Labour's turnout in the Norwich North by-election was so bad that even its candidate didn't turn up. It is hard to think of a more symbolic contrast: Chloë Smith, the beaming, fresh-faced Tory victor – at 27, the youngest MP in Britain – and her Labour opponent, Chris Ostrowski, struck down by swine flu and represented at the count by his wife. The fates seem to be conspiring against the governing party. These days, even the H1N1 virus votes Tory.
It is traditional at this point in any analysis of a by-election to point out how unique the circumstances were; how useless a guide the result is to the state of national politics; how entirely local issues, or astrological factors, or the pollen count on polling day mean that it would be reckless to draw broader conclusions. On this occasion, however, the opposite is true: Labour got well and truly thumped, for reasons that suggest it will, in due course, be well and truly thumped in a general election.
For a start, the by-election campaign was fought on lines that will be replicated in every constituency when Gordon Brown finally goes to the country. On the doorsteps, Labour warned of savage Tory cuts and terrible damage wrought to schools and social services.
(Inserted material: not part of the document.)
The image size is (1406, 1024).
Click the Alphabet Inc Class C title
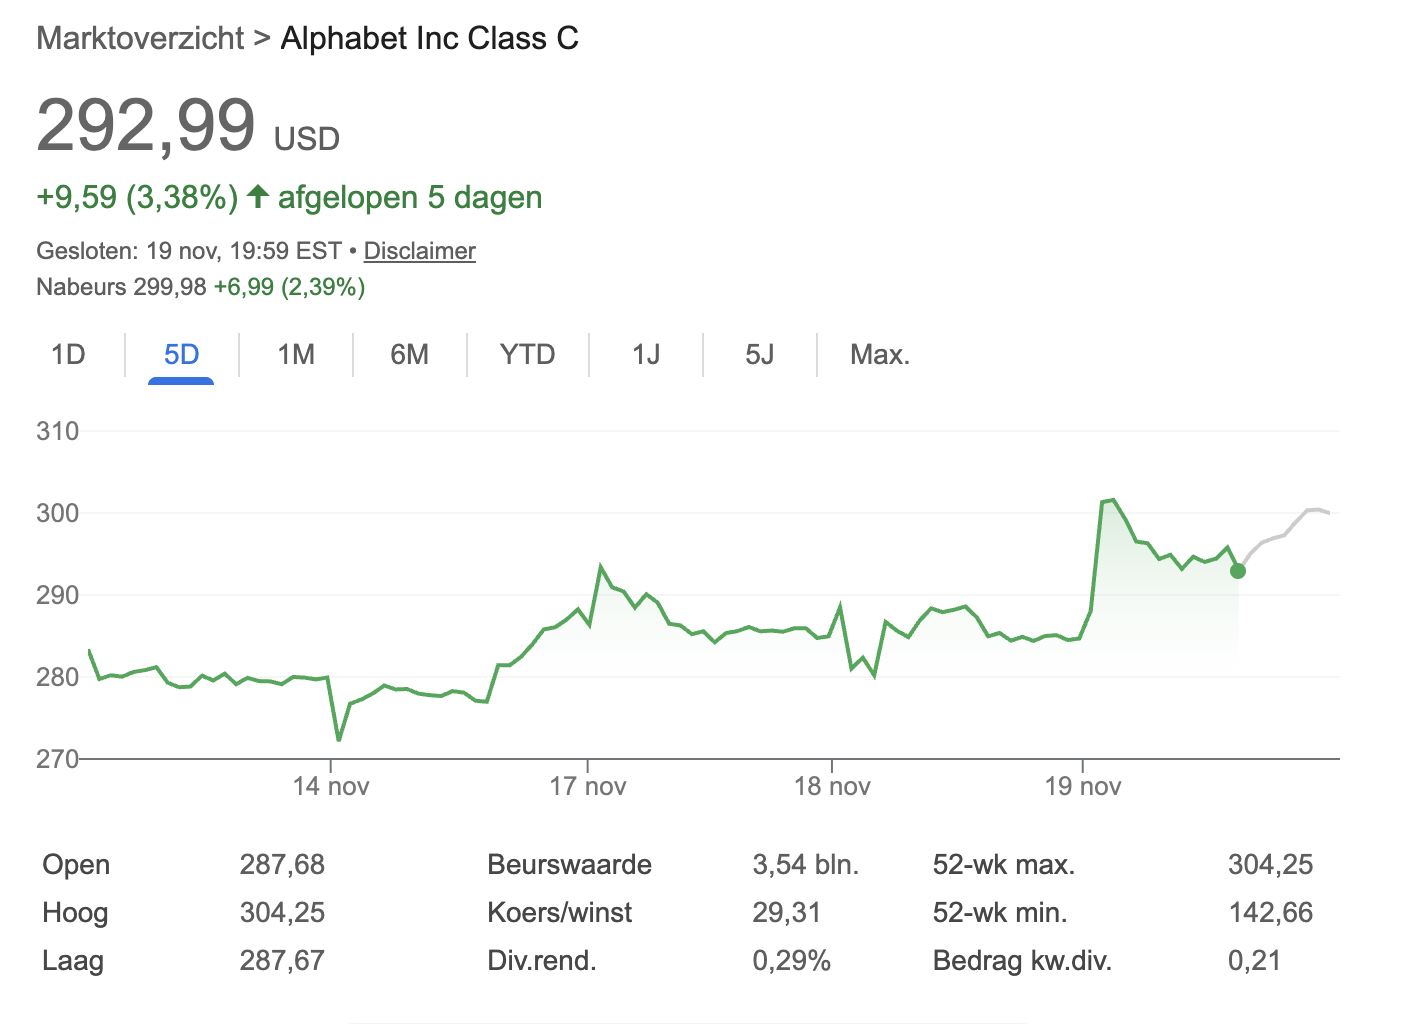(x=429, y=38)
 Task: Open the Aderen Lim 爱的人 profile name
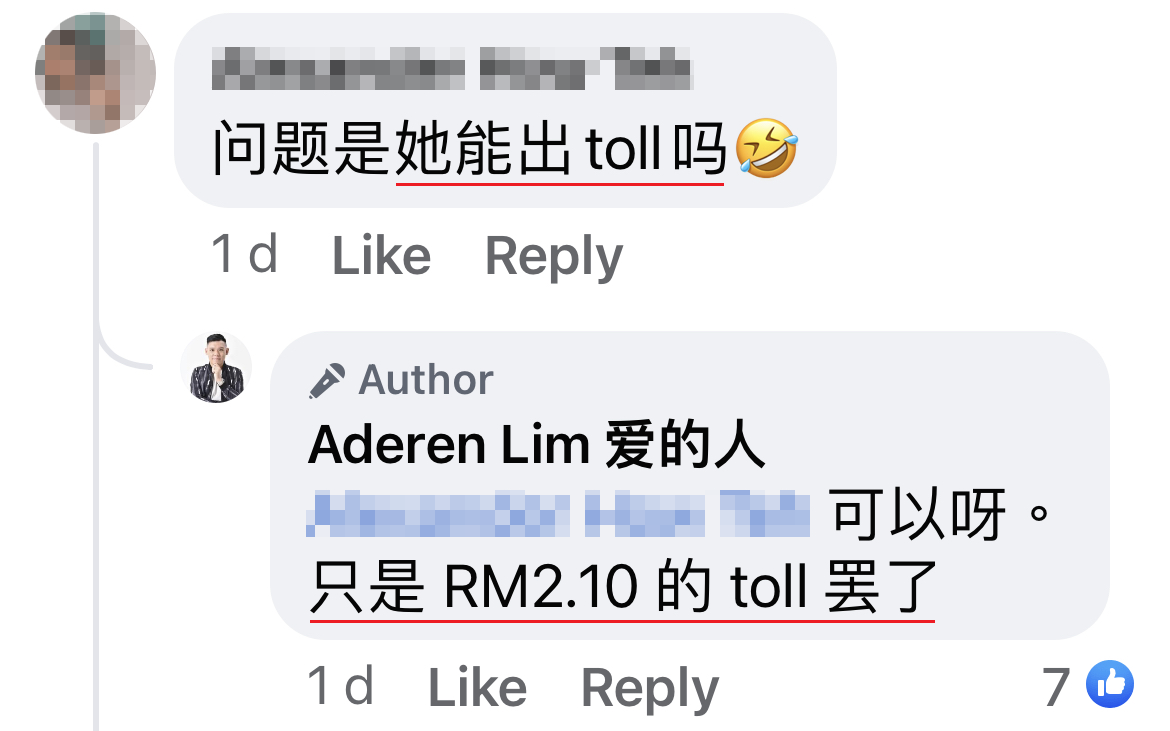point(536,445)
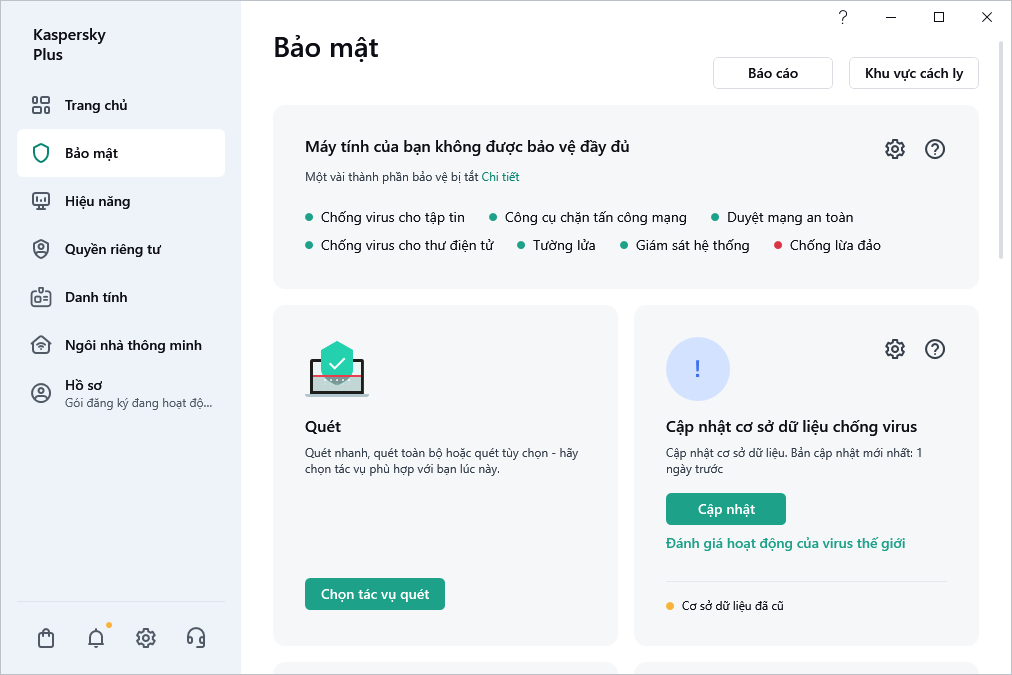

The Conservatives parried with their greatest asset: David Cameron himself, who visited Norwich no fewer than six times. In a general election, he will scarcely be able to repeat that act in every constituency. But the national battle will indeed be one between a person (Decent Dave) and a relentlessly repeated message (the Tories are evil).
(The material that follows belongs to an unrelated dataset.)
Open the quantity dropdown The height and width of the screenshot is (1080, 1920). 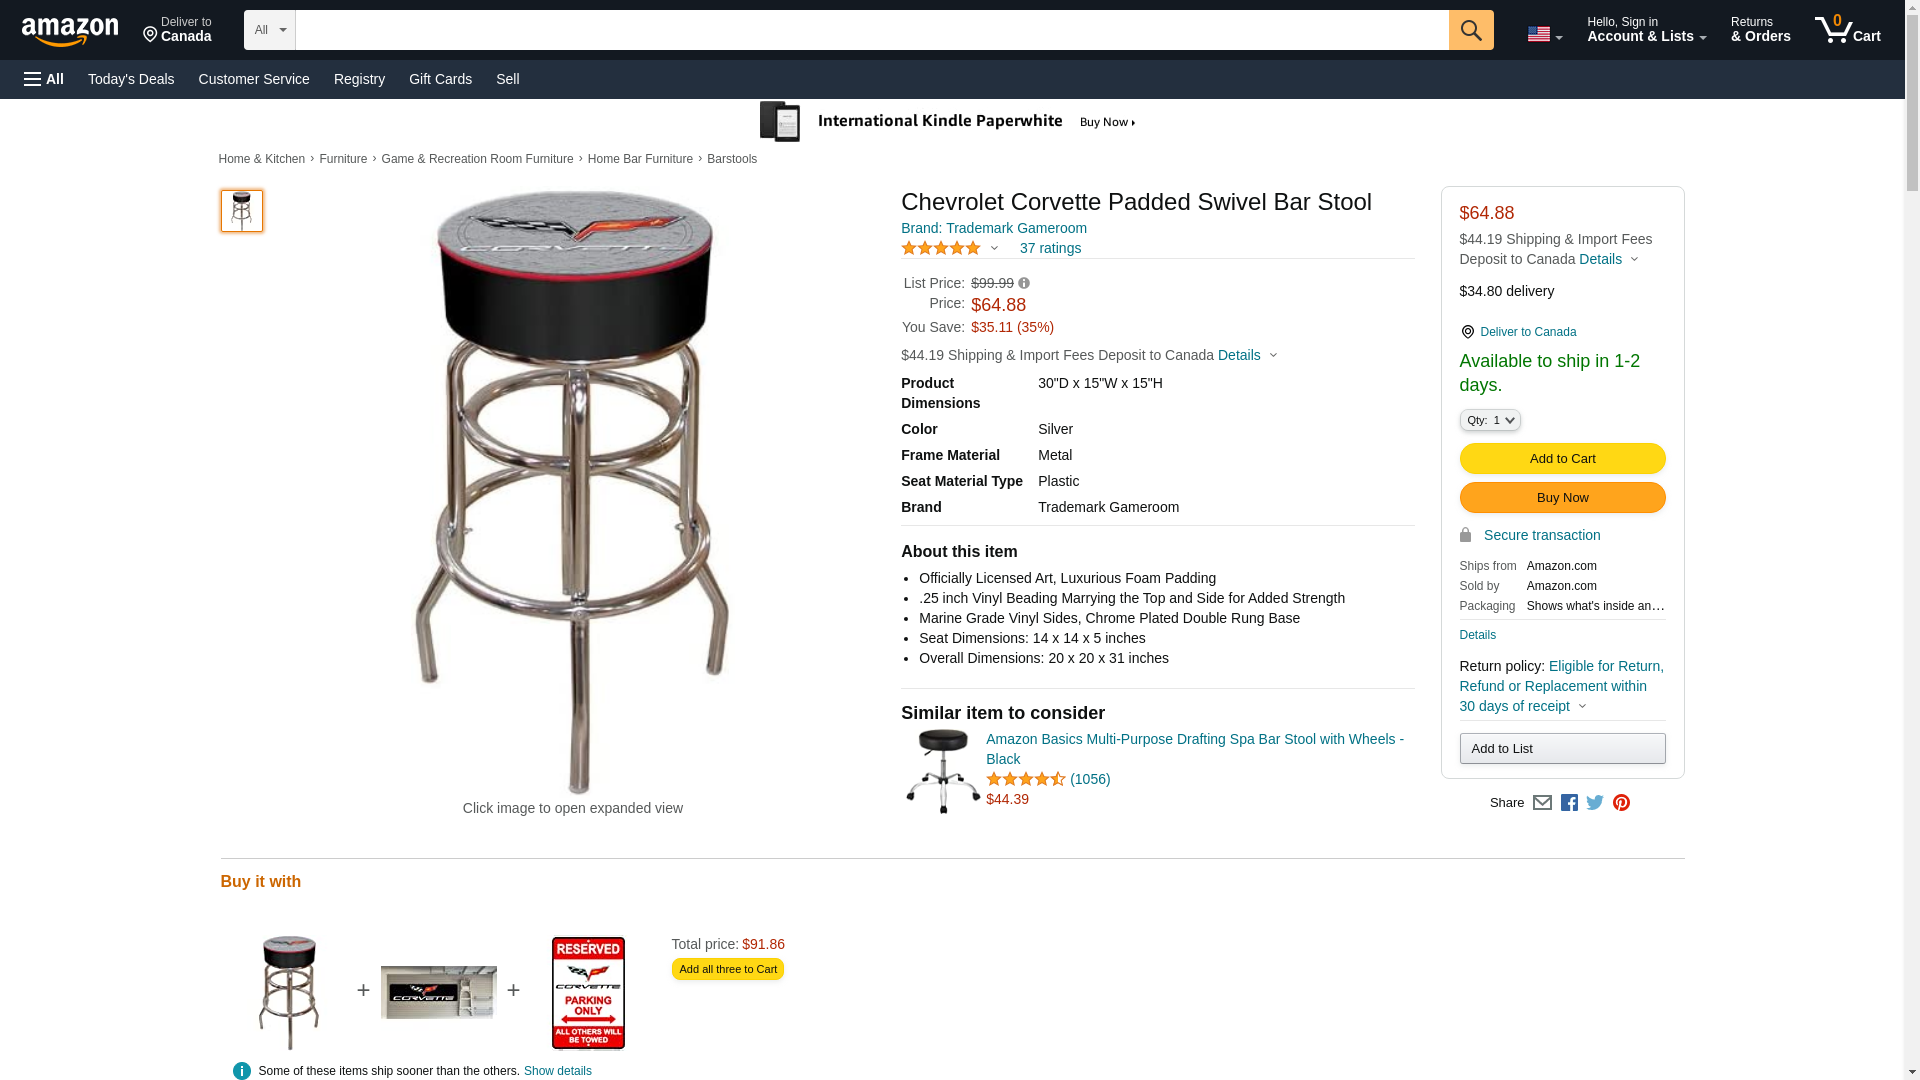(x=1490, y=421)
Mr Brown is too cadaverous, too damaged, too bloody unpopular to be a campaign asset. He will be on the stump, of course, standing on his equivalent of John Major's soapbox, saying things like: "And because it is right that…" But Labour knows it cannot win a popularity contest between its own leader and Mr Cameron. Its only hope is to poison the Tory well with a high-pressure supply of bile, fear and suspicion. In this sense, the general election will be oddly asymmetric, as it was in Norwich: personal charisma will be pitted against impersonal alarmism.